--- Begin ---

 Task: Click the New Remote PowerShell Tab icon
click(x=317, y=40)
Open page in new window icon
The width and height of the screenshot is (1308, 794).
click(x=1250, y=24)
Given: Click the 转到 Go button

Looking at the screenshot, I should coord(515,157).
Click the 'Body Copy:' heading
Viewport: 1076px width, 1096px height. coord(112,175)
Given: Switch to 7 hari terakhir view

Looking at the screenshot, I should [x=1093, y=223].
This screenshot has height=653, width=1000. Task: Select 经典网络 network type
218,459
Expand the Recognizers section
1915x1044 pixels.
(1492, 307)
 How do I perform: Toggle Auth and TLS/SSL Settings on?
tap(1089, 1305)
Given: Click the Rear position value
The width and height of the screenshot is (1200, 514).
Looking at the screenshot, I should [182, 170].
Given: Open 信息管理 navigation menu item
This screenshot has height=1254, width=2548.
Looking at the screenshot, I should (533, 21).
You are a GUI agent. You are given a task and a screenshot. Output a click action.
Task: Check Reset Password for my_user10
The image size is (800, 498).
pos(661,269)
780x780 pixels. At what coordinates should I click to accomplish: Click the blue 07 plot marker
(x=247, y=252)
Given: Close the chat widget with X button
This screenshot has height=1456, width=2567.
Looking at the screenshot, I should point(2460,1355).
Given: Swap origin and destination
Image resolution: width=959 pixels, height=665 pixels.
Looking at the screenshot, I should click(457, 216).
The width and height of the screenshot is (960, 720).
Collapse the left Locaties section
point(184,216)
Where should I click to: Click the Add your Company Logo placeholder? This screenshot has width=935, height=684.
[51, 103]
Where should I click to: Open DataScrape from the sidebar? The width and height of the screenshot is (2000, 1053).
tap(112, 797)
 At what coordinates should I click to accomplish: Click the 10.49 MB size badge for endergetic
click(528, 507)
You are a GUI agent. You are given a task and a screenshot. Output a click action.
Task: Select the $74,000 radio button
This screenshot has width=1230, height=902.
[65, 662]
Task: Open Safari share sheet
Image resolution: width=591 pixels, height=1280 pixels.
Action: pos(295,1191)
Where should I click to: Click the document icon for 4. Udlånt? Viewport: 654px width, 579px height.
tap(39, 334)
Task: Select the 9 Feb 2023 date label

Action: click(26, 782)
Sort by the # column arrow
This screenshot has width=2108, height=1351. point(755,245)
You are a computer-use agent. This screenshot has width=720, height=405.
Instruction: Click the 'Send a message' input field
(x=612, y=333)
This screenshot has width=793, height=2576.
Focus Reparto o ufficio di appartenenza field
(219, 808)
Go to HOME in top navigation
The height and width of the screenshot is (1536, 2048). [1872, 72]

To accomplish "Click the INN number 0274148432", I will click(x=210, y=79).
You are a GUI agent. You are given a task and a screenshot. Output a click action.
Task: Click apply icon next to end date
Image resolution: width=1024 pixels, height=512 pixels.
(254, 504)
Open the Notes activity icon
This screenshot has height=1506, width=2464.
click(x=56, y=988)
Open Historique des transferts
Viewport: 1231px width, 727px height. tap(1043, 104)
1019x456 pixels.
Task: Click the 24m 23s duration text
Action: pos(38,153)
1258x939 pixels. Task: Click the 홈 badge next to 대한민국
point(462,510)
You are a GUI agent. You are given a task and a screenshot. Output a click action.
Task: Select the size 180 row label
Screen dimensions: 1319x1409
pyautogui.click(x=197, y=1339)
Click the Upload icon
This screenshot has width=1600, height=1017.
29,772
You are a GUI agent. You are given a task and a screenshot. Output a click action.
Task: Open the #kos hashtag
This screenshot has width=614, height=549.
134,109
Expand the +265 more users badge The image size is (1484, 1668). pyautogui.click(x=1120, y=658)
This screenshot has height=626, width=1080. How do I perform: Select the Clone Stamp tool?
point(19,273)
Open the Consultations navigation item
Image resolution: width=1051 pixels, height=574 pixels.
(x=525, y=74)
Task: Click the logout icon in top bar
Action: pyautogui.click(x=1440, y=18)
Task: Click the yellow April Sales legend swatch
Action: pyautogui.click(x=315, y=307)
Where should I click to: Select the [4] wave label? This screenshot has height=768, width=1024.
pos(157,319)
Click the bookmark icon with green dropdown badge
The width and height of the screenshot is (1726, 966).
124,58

--- End ---

PROBLEM:
Copy the rows above word for word.

ANSWER:
 Task: Click the New Remote PowerShell Tab icon
click(x=317, y=40)
Open page in new window icon
The width and height of the screenshot is (1308, 794).
click(x=1250, y=24)
Given: Click the 转到 Go button

Looking at the screenshot, I should coord(515,157).
Click the 'Body Copy:' heading
Viewport: 1076px width, 1096px height. coord(112,175)
Given: Switch to 7 hari terakhir view

Looking at the screenshot, I should [x=1093, y=223].
This screenshot has height=653, width=1000. Task: Select 经典网络 network type
218,459
Expand the Recognizers section
1915x1044 pixels.
(1492, 307)
 How do I perform: Toggle Auth and TLS/SSL Settings on?
tap(1089, 1305)
Given: Click the Rear position value
The width and height of the screenshot is (1200, 514).
Looking at the screenshot, I should [182, 170].
Given: Open 信息管理 navigation menu item
This screenshot has height=1254, width=2548.
Looking at the screenshot, I should (533, 21).
You are a GUI agent. You are given a task and a screenshot. Output a click action.
Task: Check Reset Password for my_user10
The image size is (800, 498).
pos(661,269)
780x780 pixels. At what coordinates should I click to accomplish: Click the blue 07 plot marker
(x=247, y=252)
Given: Close the chat widget with X button
This screenshot has height=1456, width=2567.
Looking at the screenshot, I should point(2460,1355).
Given: Swap origin and destination
Image resolution: width=959 pixels, height=665 pixels.
Looking at the screenshot, I should click(457, 216).
The width and height of the screenshot is (960, 720).
Collapse the left Locaties section
point(184,216)
Where should I click to: Click the Add your Company Logo placeholder? This screenshot has width=935, height=684.
[51, 103]
Where should I click to: Open DataScrape from the sidebar? The width and height of the screenshot is (2000, 1053).
tap(112, 797)
 At what coordinates should I click to accomplish: Click the 10.49 MB size badge for endergetic
click(528, 507)
You are a GUI agent. You are given a task and a screenshot. Output a click action.
Task: Select the $74,000 radio button
This screenshot has width=1230, height=902.
[65, 662]
Task: Open Safari share sheet
Image resolution: width=591 pixels, height=1280 pixels.
Action: pos(295,1191)
Where should I click to: Click the document icon for 4. Udlånt? Viewport: 654px width, 579px height.
tap(39, 334)
Task: Select the 9 Feb 2023 date label

Action: click(26, 782)
Sort by the # column arrow
This screenshot has width=2108, height=1351. point(755,245)
You are a computer-use agent. This screenshot has width=720, height=405.
Instruction: Click the 'Send a message' input field
(x=612, y=333)
This screenshot has width=793, height=2576.
Focus Reparto o ufficio di appartenenza field
(219, 808)
Go to HOME in top navigation
The height and width of the screenshot is (1536, 2048). [1872, 72]

To accomplish "Click the INN number 0274148432", I will click(x=210, y=79).
You are a GUI agent. You are given a task and a screenshot. Output a click action.
Task: Click apply icon next to end date
Image resolution: width=1024 pixels, height=512 pixels.
(254, 504)
Open the Notes activity icon
This screenshot has height=1506, width=2464.
click(x=56, y=988)
Open Historique des transferts
Viewport: 1231px width, 727px height. tap(1043, 104)
1019x456 pixels.
Task: Click the 24m 23s duration text
Action: pos(38,153)
1258x939 pixels. Task: Click the 홈 badge next to 대한민국
point(462,510)
You are a GUI agent. You are given a task and a screenshot. Output a click action.
Task: Select the size 180 row label
Screen dimensions: 1319x1409
pyautogui.click(x=197, y=1339)
Click the Upload icon
This screenshot has width=1600, height=1017.
29,772
You are a GUI agent. You are given a task and a screenshot. Output a click action.
Task: Open the #kos hashtag
This screenshot has width=614, height=549.
134,109
Expand the +265 more users badge The image size is (1484, 1668). pyautogui.click(x=1120, y=658)
This screenshot has height=626, width=1080. How do I perform: Select the Clone Stamp tool?
point(19,273)
Open the Consultations navigation item
Image resolution: width=1051 pixels, height=574 pixels.
(x=525, y=74)
Task: Click the logout icon in top bar
Action: pyautogui.click(x=1440, y=18)
Task: Click the yellow April Sales legend swatch
Action: pyautogui.click(x=315, y=307)
Where should I click to: Select the [4] wave label? This screenshot has height=768, width=1024.
pos(157,319)
Click the bookmark icon with green dropdown badge
The width and height of the screenshot is (1726, 966).
124,58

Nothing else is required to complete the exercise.